A primeira vez em que estive com ele, tive a certeza de que se tratava de um artista. Um japonês de estilo único. Magro, de braços fortes, tem um dos cabelos compridos mais bonitos que já vi. E melhor do que em uma top model, seus fios se movimentam o tempo todo, mesmo que não esteja em uma passarela. Roupas justas, bota e muitos acessórios, como: pulseiras, alargadores, anéis e colar, perfeitamente combinando com sua pele e tatuagens. Não é para qualquer um. Ele é um designer de si mesmo.
Depois disso, é preciso estar muito atento para perceber todos os detalhes de seu pequeno salão. O chão com pisos variados, bem como a parede com diferentes texturas e quadros. Em cada canto uma decoração, que se mistura com outros estilos e no fim se encaixam perfeitamente sob qualquer olhar.
Não havia dúvida para mim, de que quem cuidava do meu cabelo era bem mais do que um bom cabeleireiro. Após eu insistir muito em minha pergunta a respeito, ele confessou que desenhava, mas que não havia alcançado êxito com a arte. Triste como qualquer artista, que não se realiza em seu próprio dom, embora ele manifeste a sua arte de outras tantas maneiras, mesmo que não o perceba.
Claro que com meu cabelo não seria diferente e por isso mesmo voltei àquele salão. Em pleno feriado de manhã, ele me atendeu com energia positiva, embora estivesse triste, por algo que vim a descobrir depois. Almas de artista são assim. Se reconhecem, se abrem entre si: para seus iguais, os que se expõem sem medo e sem pesar. Os que sofreram até aprender com a vida, a simples aceitação de si mesmo, através de toda sua intensidade e dor, expostos em forma de arte.
Enquanto abríamos a alma um ao outro, uma parte de sua vida me chegou com tanta naturalidade e conforto, que creio ter demorado a expressar o quanto me surpreendeu sua autenticidade. Numa sociedade habitada muito mais por hipócritas do que por pessoas de verdade, percebi que em toda minha vida, nunca havia ouvido tal frase: “Sou soropositivo”, enquanto continuava a lavar os meus cabelos e a falar livremente.
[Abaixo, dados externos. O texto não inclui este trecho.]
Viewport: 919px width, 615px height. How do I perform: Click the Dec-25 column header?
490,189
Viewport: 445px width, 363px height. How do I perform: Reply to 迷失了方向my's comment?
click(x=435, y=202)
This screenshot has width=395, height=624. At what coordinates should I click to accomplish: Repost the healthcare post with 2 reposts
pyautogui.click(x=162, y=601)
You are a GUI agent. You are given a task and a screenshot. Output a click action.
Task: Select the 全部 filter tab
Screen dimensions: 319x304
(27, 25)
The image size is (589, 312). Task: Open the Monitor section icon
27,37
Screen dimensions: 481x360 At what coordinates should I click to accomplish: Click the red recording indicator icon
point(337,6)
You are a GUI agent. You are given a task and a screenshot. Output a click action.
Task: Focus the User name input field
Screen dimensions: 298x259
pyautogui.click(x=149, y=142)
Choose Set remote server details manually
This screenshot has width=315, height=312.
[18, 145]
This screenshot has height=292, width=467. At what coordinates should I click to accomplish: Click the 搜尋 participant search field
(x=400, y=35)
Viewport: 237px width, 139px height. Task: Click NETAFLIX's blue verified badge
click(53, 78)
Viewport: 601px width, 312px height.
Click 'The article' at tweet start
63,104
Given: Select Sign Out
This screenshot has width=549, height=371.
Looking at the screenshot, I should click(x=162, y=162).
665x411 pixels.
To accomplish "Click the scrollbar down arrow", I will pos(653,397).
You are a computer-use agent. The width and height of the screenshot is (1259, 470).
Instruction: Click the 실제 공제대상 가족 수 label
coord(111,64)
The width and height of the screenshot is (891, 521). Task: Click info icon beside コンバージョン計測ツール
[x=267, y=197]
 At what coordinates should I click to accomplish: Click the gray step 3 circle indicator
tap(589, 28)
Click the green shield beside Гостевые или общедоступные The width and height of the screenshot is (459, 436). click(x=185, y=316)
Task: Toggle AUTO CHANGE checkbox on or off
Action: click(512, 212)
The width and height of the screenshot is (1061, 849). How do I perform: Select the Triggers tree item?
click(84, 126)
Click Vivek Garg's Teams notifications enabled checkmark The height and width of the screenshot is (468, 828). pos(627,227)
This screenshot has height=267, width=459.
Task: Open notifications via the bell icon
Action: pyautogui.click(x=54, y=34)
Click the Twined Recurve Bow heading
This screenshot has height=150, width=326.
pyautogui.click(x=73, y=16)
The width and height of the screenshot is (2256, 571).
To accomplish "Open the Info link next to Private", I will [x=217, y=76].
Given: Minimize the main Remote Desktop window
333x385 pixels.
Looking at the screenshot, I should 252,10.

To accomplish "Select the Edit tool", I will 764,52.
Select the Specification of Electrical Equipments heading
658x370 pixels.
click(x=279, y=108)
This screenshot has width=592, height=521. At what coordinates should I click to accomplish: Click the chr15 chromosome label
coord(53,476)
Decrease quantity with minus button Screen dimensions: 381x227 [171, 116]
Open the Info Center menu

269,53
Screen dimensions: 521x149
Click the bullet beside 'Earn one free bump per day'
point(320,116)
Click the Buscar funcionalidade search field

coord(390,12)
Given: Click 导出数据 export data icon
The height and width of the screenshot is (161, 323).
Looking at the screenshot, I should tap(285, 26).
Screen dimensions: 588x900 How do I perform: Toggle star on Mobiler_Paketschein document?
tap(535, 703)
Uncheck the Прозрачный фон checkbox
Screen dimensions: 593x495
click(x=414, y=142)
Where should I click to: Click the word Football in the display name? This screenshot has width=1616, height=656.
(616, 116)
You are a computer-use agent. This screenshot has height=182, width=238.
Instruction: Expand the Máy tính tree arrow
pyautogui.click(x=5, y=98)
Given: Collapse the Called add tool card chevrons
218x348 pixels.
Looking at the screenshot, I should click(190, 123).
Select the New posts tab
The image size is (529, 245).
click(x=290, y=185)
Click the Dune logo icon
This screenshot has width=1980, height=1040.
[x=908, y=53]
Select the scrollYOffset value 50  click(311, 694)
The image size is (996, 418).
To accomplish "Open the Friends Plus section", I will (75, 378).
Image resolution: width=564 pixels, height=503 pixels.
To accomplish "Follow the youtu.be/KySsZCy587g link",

Permiti que continuasse assim, enquanto minha mente processava, absorta, o porquê de minha tão profunda admiração.
Num mundo onde os gays têm que se esconder no armário, os negros se cuidarem e diferentes religiosos se calarem, imaginei a qual minoria o meu querido cabeleireiro pertencia. Não pelo número de soropositivos à minha volta, mas pelo número quase que inexistente, de pessoas que assumem tal condição e ainda de maneira natural e feliz.
Se num momento de dor, o que mais consola é ser ouvido e estar entre aqueles que passaram pela mesma dor, pensei no alívio que aquela informação deveria proporcionar aos que se escondem por trás de uma doença e suas dores.
Vivemos num mundo onde a maioria tenta nos obrigar a viver em seus moldes e modelos. A pressão é tamanha que nos rendemos sim: vestimos uma determinada roupa, consumimos determinados produtos, frequentamos certas escolas e nos comportamos a medida do aceitável, dentro do que nós mesmos conseguimos. Em um ponto ou outro, estamos sempre nos moldando à sociedade, para que nela possamos sobreviver e crescer.
Minha admiração foi tamanha, que demorou a ser processada. E apenas minutos depois, fui capaz de expressar o que refleti e senti. Foi algo além do saber de toda sua força e boa vibração para o dia-a-dia, mesmo sendo portador de tal síndrome, mas muito mais sobre sua coragem de ser quem se tornou em sua vida.
Ser quem se é, se expor, seja como for e seja quem for, num mundo de padrões ideais, é imensa libertação. Liberdade que a maioria desconhece, mas que mostra a verdadeira coragem de quem é dono de si mesmo.
Sob a possibilidade iminente de ser massacrado por uma sociedade cruel, meu cabeleireiro e artista é muito mais do que acredita ser.
Quem revela com naturalidade todas as suas marcas, corre grandes riscos. Mas a determinada altura da evolução, já se está em nível tão elevado, que sua liberdade não lhe permite que nenhuma pedra o alcance.
O tamanho e valor de um ser humano deveria ser medido justamente assim, pela forma como ele se apresenta e se mostra: sem máscaras, sem roupas, maquiagens ou qualquer disfarce. Mas os que costumam medir o tamanho dos outros, ainda estão muito aquém de sequer compreender este parágrafo ou história.
E eu, que não tenho máscaras para retirar, tiro e retiro então, mil vezes o meu chapéu.